◆ WHAT YOU HAVE TO DO: Every line below that has "agent" in it should be copied.
*** RECORDS TO USE Section Begins ***
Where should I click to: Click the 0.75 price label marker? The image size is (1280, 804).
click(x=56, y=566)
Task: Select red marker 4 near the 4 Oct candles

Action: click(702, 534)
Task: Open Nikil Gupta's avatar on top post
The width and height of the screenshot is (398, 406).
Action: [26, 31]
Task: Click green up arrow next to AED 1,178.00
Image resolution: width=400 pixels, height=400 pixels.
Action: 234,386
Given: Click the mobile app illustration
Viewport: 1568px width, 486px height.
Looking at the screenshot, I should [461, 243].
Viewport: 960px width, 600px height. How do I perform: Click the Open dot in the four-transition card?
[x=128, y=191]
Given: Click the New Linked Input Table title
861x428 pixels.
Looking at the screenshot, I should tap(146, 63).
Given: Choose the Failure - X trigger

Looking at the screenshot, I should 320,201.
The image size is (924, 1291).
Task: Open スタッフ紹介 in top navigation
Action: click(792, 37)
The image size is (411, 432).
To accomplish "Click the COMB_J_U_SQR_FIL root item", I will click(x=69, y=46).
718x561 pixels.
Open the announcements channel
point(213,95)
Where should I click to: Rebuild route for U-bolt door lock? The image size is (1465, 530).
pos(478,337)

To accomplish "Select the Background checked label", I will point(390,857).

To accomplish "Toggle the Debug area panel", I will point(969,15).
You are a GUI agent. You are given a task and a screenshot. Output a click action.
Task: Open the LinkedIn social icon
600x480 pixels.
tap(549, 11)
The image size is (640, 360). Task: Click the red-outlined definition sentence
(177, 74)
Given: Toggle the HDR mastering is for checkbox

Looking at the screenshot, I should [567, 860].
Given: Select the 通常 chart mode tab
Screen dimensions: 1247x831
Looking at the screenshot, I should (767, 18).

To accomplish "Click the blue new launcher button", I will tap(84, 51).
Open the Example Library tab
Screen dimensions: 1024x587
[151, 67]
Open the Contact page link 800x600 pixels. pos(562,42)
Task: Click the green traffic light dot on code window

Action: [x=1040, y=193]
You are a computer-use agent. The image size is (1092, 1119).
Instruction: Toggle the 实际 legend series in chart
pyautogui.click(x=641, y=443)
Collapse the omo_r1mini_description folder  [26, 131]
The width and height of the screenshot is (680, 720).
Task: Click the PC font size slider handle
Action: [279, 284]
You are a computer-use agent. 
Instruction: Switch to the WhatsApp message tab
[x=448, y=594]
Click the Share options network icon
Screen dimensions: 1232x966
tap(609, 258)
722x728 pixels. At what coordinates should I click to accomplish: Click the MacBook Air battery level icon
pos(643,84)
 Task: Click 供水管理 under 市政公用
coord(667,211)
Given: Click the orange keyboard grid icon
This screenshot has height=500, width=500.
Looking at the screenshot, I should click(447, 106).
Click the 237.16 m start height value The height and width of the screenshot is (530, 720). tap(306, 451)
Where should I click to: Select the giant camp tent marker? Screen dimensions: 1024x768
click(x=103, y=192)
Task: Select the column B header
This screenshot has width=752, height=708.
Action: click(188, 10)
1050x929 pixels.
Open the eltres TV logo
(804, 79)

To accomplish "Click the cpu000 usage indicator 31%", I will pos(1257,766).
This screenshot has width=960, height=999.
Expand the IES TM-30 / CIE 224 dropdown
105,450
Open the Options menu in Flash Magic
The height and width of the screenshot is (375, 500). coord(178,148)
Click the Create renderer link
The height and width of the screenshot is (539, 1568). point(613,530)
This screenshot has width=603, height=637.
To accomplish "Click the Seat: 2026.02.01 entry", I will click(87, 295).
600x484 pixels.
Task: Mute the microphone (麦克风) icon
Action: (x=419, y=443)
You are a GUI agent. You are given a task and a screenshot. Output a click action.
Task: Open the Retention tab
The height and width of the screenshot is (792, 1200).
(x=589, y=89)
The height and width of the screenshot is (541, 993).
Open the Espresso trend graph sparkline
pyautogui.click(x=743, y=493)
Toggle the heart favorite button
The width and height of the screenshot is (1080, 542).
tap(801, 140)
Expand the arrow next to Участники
*** RECORDS TO USE Section Ends ***
◆ PROBLEM SOLUTION:
You are a GUI agent. You are given a task and a screenshot. Output a click action.
You are a computer-use agent. The image size is (1092, 1119).
You are a computer-use agent. 
You are a GUI agent. You are given a task and a screenshot. Output a click action.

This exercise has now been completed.